→ **DIRECTIONS FOR THIS TASK**
Extract, exactly as written, the line that contains "Screen dimensions: 977x492" and all lines after it through the end of the records. Omit pictures.
===== EXTRACTED MATERIAL
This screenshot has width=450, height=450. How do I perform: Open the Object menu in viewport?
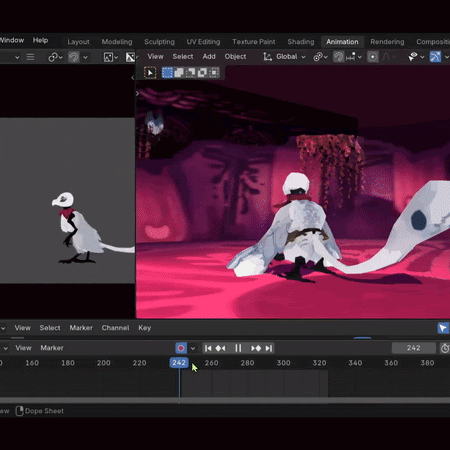[x=235, y=57]

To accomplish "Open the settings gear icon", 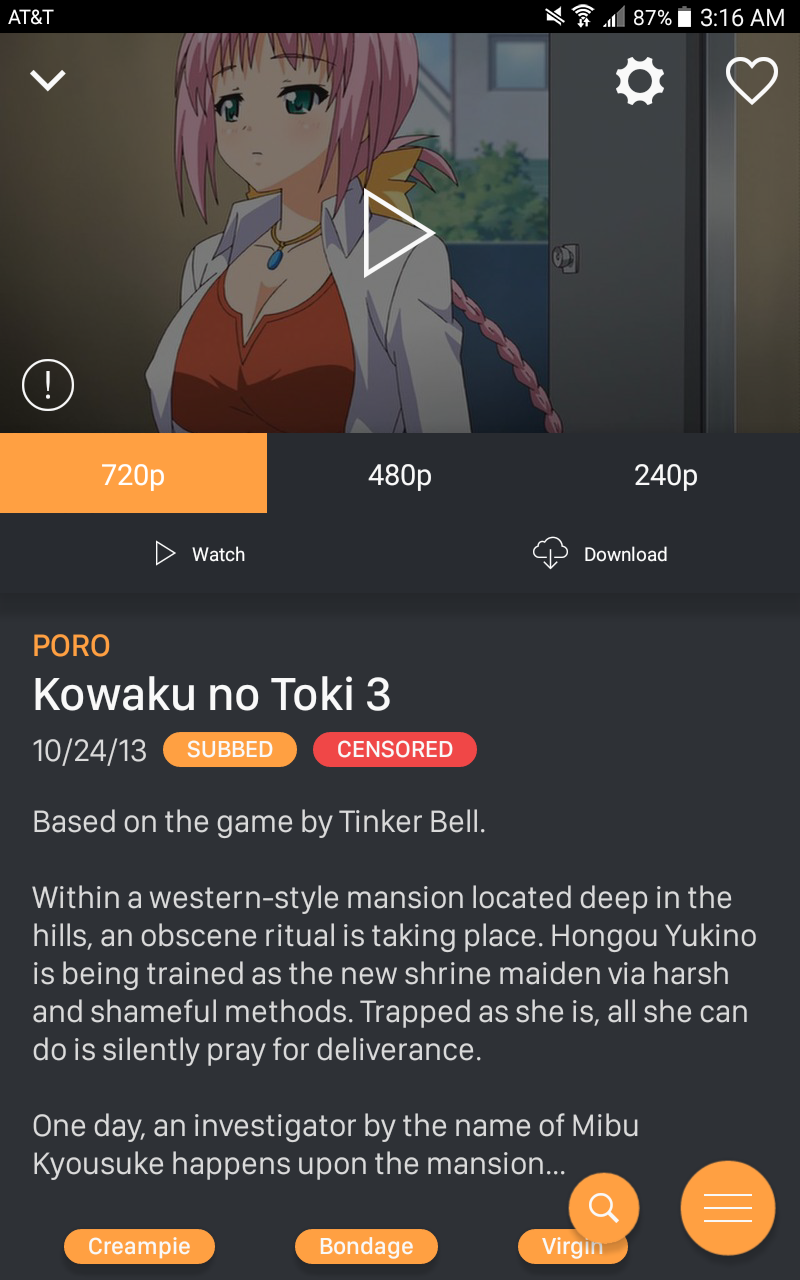I will click(640, 81).

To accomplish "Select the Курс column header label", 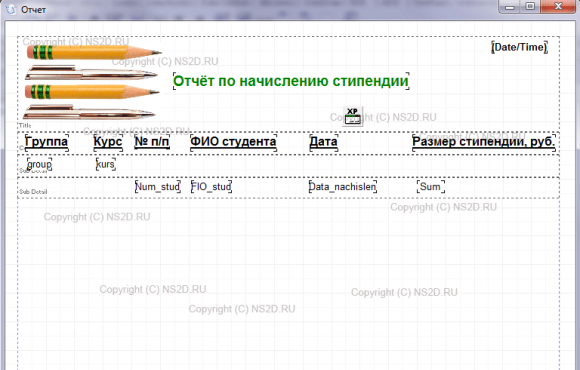I will [x=108, y=142].
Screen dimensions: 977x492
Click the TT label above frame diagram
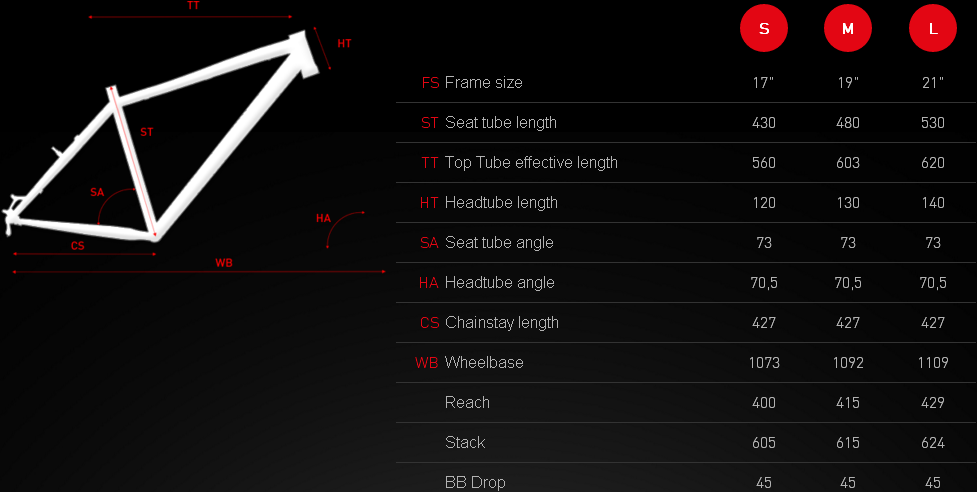point(193,6)
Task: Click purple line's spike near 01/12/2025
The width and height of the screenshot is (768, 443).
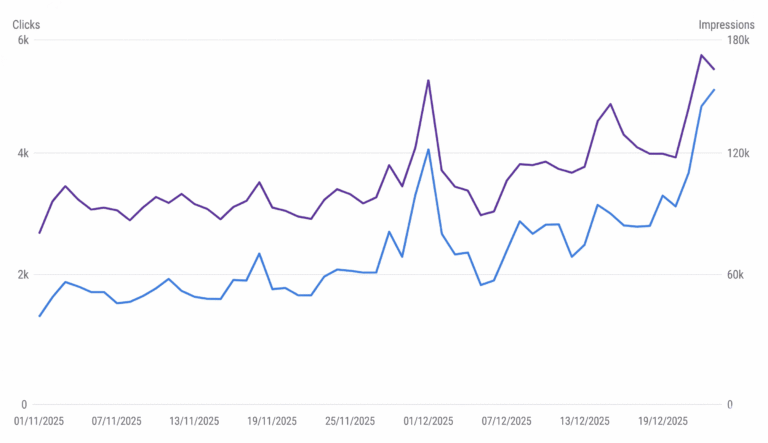Action: click(x=428, y=81)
==========
→ **SOLUTION TO THIS TASK**
Screen dimensions: 977x492
Click the TT label above frame diagram
point(193,6)
Task: Click purple line's spike near 01/12/2025
The width and height of the screenshot is (768, 443).
Action: click(x=428, y=81)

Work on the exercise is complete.